> **DIRECTIONS**
1. Reproduce word for word the stretch of the text on Predicted Outputs from "OpenAI recently introduced" through "and useful feature.".
2. Resume the text on OpenAI's Predicted Outputs feature, picking up right after its final line.

OpenAI recently introduced a powerful feature called Predicted Outputs, which quietly entered the scene without much attention from the technical media—an oversight that deserves correction. I noticed they mentioned this on X in their developer account, but it didn't get much publicity. I decided to draw attention to it because it's a cool and useful feature.
Predicted Outputs significantly reduce latency for model responses, especially when much of the output is known ahead of time. This feature is particularly beneficial for applications that involve regenerating text documents or code files with minor modifications.
What Are Predicted Outputs?
Predicted Outputs allow developers to speed up API responses from Chat Completions when the expected output is largely predictable. By providing a prediction of the expected response using the prediction parameter in Chat Completions, the model can generate the required output more efficiently. This functionality is currently available with the latest GPT-4o and GPT-4o-mini models.
How Do Predicted Outputs Work?

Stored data
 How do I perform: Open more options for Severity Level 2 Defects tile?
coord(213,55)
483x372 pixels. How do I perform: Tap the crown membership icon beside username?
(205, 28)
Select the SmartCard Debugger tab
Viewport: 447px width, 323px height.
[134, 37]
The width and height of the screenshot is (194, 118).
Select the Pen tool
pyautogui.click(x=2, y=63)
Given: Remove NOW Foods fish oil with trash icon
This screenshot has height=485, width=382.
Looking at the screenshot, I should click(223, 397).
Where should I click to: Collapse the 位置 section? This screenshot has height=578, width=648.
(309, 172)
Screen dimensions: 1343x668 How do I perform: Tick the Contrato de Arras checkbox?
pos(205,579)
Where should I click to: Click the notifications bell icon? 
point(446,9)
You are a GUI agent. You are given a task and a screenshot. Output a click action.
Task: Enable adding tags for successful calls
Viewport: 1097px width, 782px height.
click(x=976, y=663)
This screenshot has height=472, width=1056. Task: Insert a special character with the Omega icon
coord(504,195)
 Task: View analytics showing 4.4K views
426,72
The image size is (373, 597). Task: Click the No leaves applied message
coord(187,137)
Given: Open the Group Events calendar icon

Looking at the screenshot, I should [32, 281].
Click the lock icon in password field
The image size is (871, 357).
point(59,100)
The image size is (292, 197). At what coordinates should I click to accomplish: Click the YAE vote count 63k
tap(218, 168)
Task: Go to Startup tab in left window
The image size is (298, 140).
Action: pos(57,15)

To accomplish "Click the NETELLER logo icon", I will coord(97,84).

> **RESPONSES**
1.
OpenAI recently introduced a powerful feature called Predicted Outputs, which quietly entered the scene without much attention from the technical media—an oversight that deserves correction. I noticed they mentioned this on X in their developer account, but it didn't get much publicity. I decided to draw attention to it because it's a cool and useful feature.

2.
When you have a response where most of the content is already known, you can supply that expected content as a prediction to the model. The model then uses this prediction to expedite the generation of the response, reducing latency and improving performance.
Custom Example: Updating Configuration Files
Imagine you have a JSON configuration file that needs a minor update. Here's an example of such a file:
{
"appName": "MyApp",
"version": "1.0.0",
"settings": {
"enableFeatureX": false,
"maxUsers": 100
}
}
Suppose you want to update enableFeatureX
to true
. Instead of generating the entire file from scratch, you can provide the original file as a prediction and instruct the model to make the necessary changes.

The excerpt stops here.